Assume that when $\theta=1$, Y ~ N(1,$\sigma^2$) and when $\theta=2$, Y ~ N(2,$\sigma^2$). Let P($\theta=1$)=P($\theta=2$)=0.5
I'd like to find the posterior distribution. Here's the step I've done.
(1) Find the marginal probability distribution.
$P_{Y}(y) = P(Y|\theta=1)P(\theta=1) + P(Y|\theta=2)P(\theta=2)$
$=\frac{1}{2}\times\frac{1}{\sigma\sqrt{2\pi}}\exp\left(-\frac{1}{2}\left(\frac{y-1}{\sigma}\right)^{2}\right) + \frac{1}{2}\times\frac{1}{\sigma\sqrt{2\pi}}\exp\left(-\frac{1}{2}\left(\frac{y-2}{\sigma}\right)^{2}\right)$ (Simply => $0.5N(1,\sigma^2)+0.5N(2,\sigma^2)$)
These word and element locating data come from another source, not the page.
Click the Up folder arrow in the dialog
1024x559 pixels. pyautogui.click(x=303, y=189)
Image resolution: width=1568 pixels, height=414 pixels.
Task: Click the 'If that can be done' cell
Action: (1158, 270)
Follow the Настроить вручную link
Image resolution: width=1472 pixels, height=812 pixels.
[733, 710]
It seems like a mixture distribution not a convolution?
(2) Explain what happens to the posterior distribution when $\sigma^2$ increases or decreases
Since $\theta$ can be 1 or 2, I express the posterior like the below.( But I'm not sure I'm doing it right.)
$P(\theta=i|Y) = \frac{P(Y|\theta=i)P(\theta=i)}{p(Y)}=\frac{0.5N(i,\sigma^2)}{0.5N(1,\sigma^2)+0.5N(2,\sigma^2)} = \frac{N(i,\sigma^2)}{N(1,\sigma^2)+N(2,\sigma^2)} = \frac{N(i,\sigma^2)}{N(3,2\sigma^2)}$
and I guess I got stuck at this point. I'm not sure about the result and even if I'm right, I still don't know what happens to the posterior distribution when $\sigma^2$ increases or decreases.
Can anyone help me?
Thank you.
You are correct that the marginal looks like a mixture of normal densities, because it is. This is a property of the fact that the prior for $\theta$ has a discrete probability distribution, thus the marginal distribution will be a discrete mixture whose mixing weights are the probability masses for random variable $\theta$.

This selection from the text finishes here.